Second, in the quote from Meier, Waldron hints at our elites's (and theorists') inability to understand the present (that is I am reading the claim about Roman elites -- that "they failed to grasp that the decrepit institutions of the Republic did need to be seen and maybe even “seen through” in a way that would permit the question of their restructuring to be raised" -- as applying to our times.) Waldron turns this into claim about institutional functioning (which fits his larger, admirable program of focusing political theory on real world functioning and stability institutions); but I am inclined to articulate the point as a failure of leadership that is unable to discern the rot within and so is unable to engage in a restorative project while still possible.
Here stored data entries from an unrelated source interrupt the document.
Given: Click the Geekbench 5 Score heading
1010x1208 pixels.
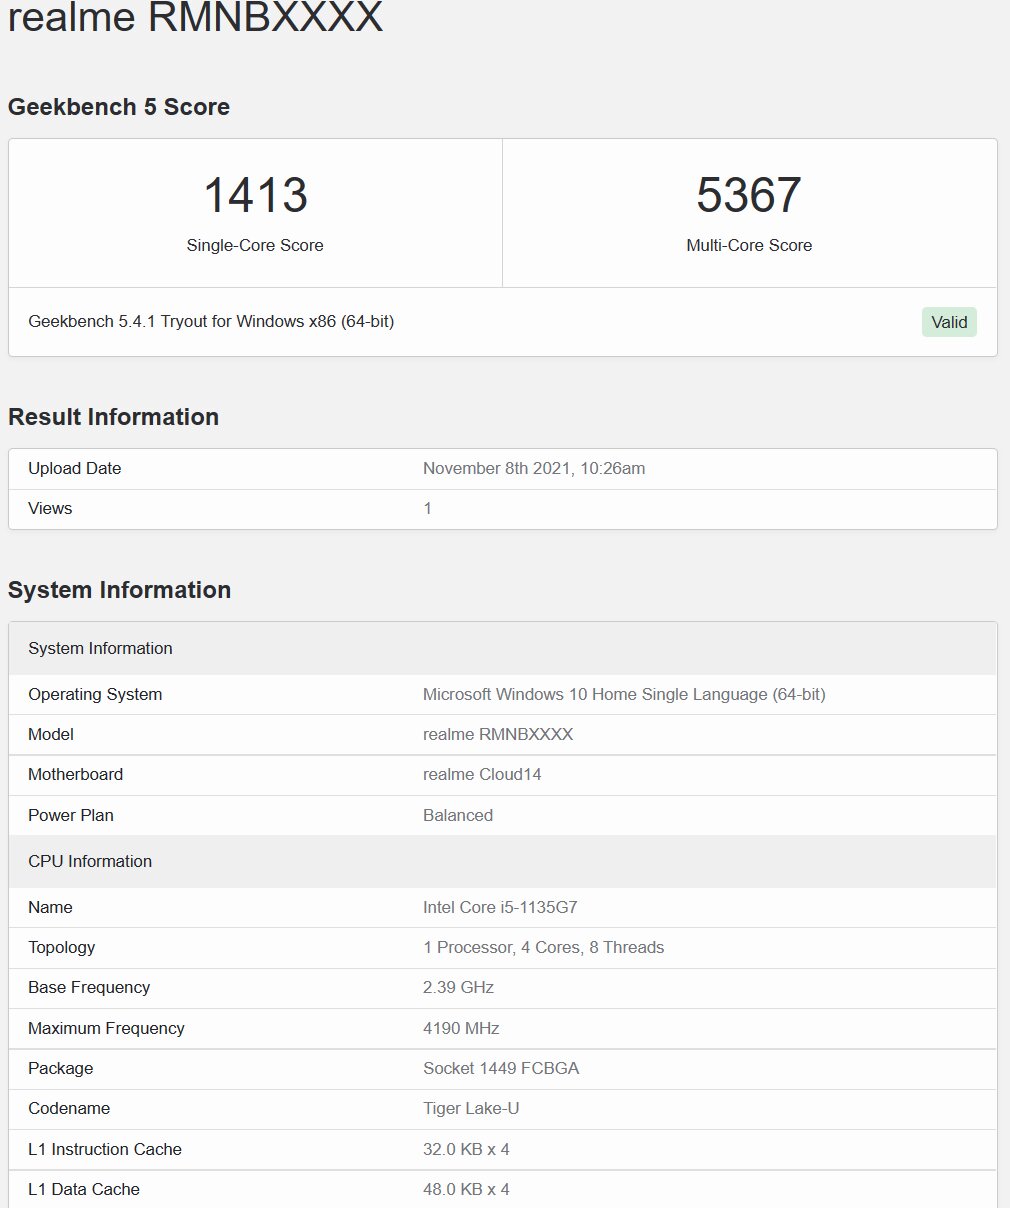Looking at the screenshot, I should pos(119,107).
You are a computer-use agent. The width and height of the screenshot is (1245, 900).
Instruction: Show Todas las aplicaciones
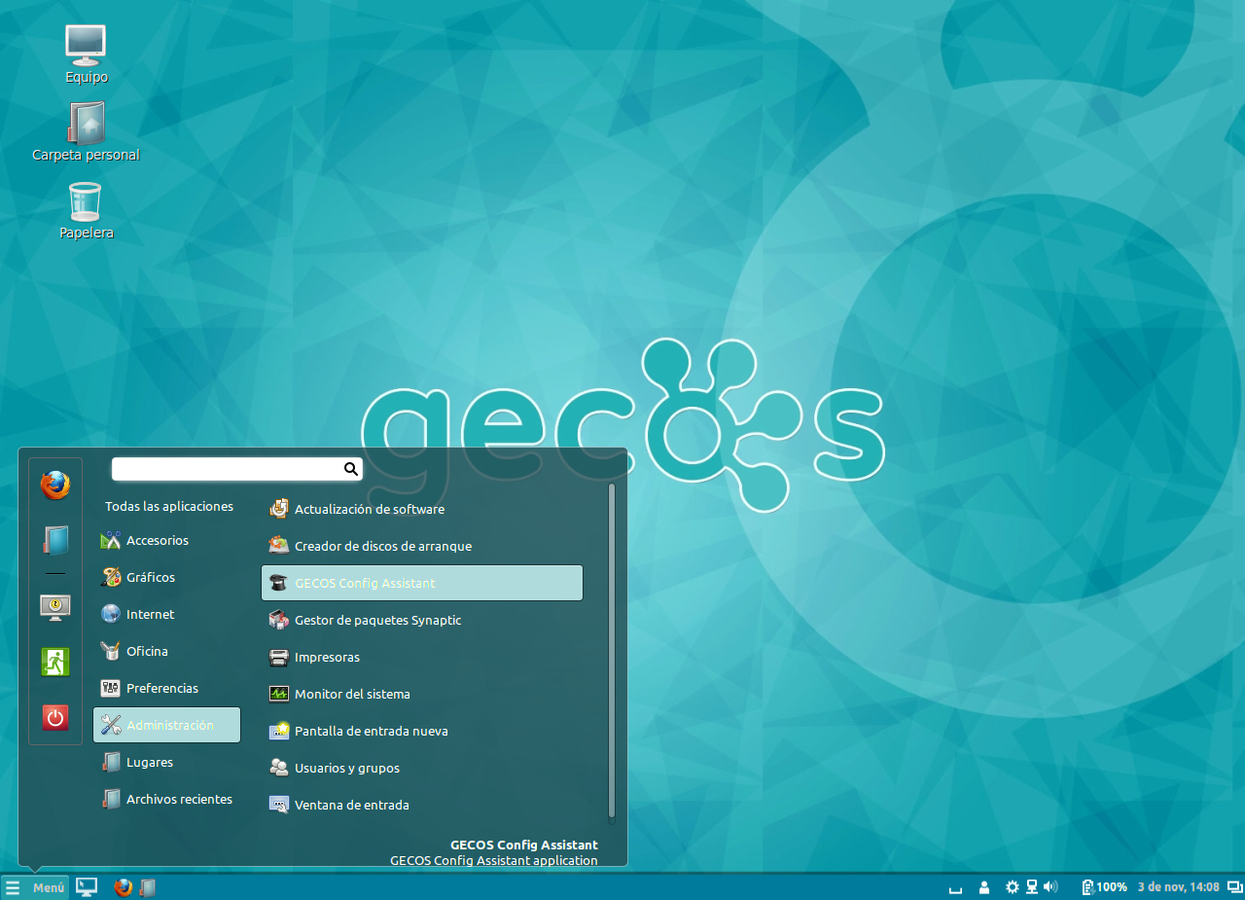coord(168,506)

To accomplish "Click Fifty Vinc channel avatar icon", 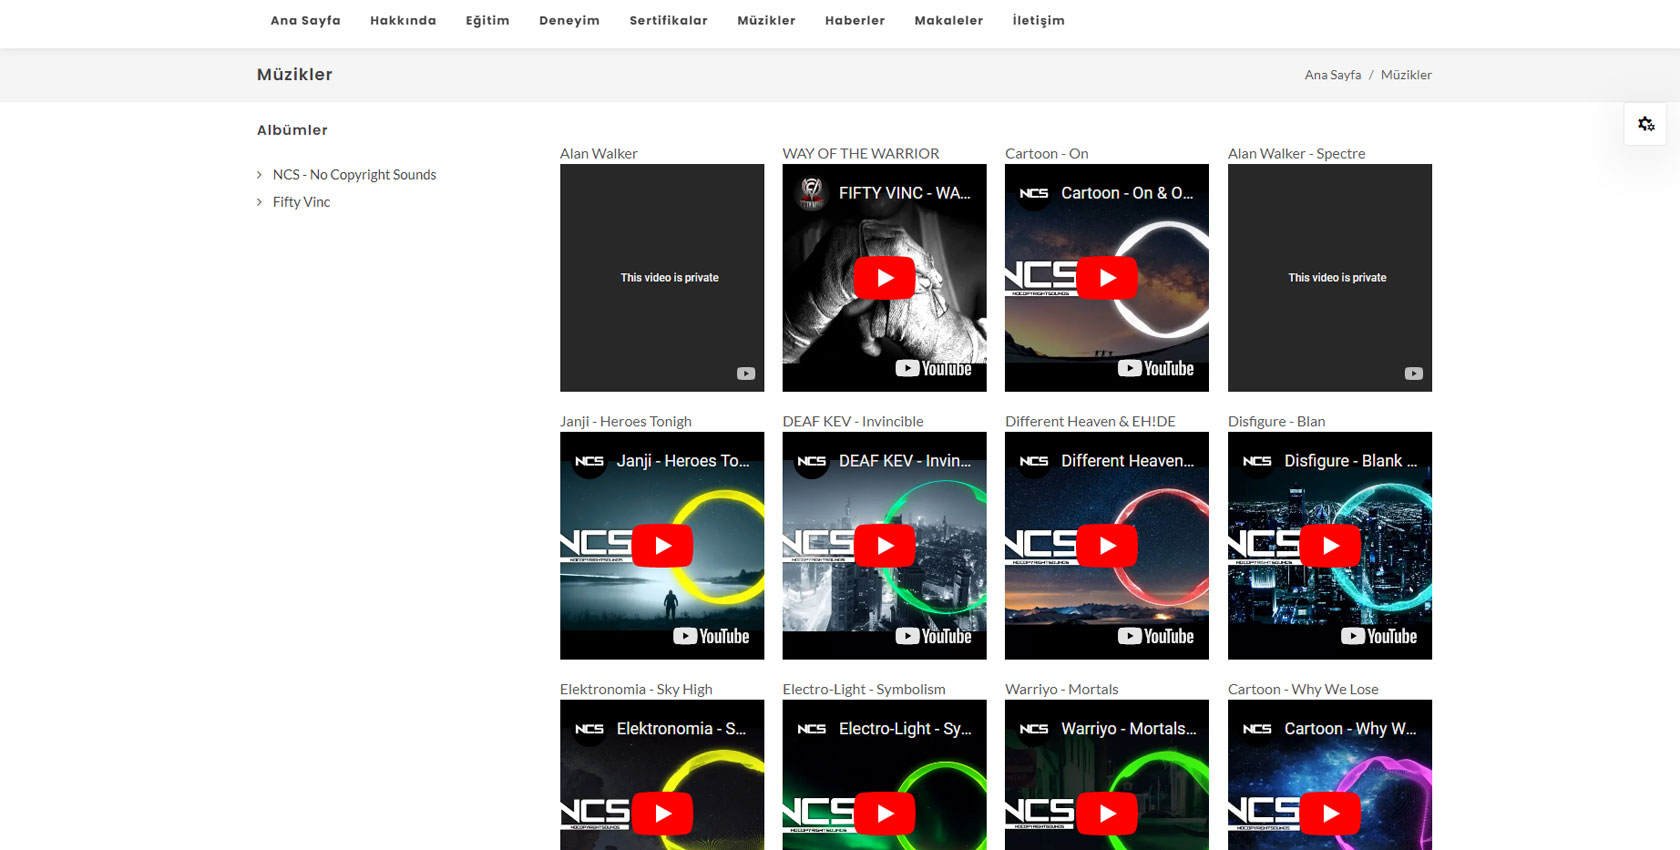I will tap(811, 192).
This failure is widespread in our political, economic, and intellectual ruling classes.++
This very last point suggests that a liberal education fails to prepare its ruling members to understand their own society.*** (I include myself in this category: I view my blogging of the last few years as a very public record of attempted catch-up.) More important, our liberal education has failed in creating the conditions that may preserve itself.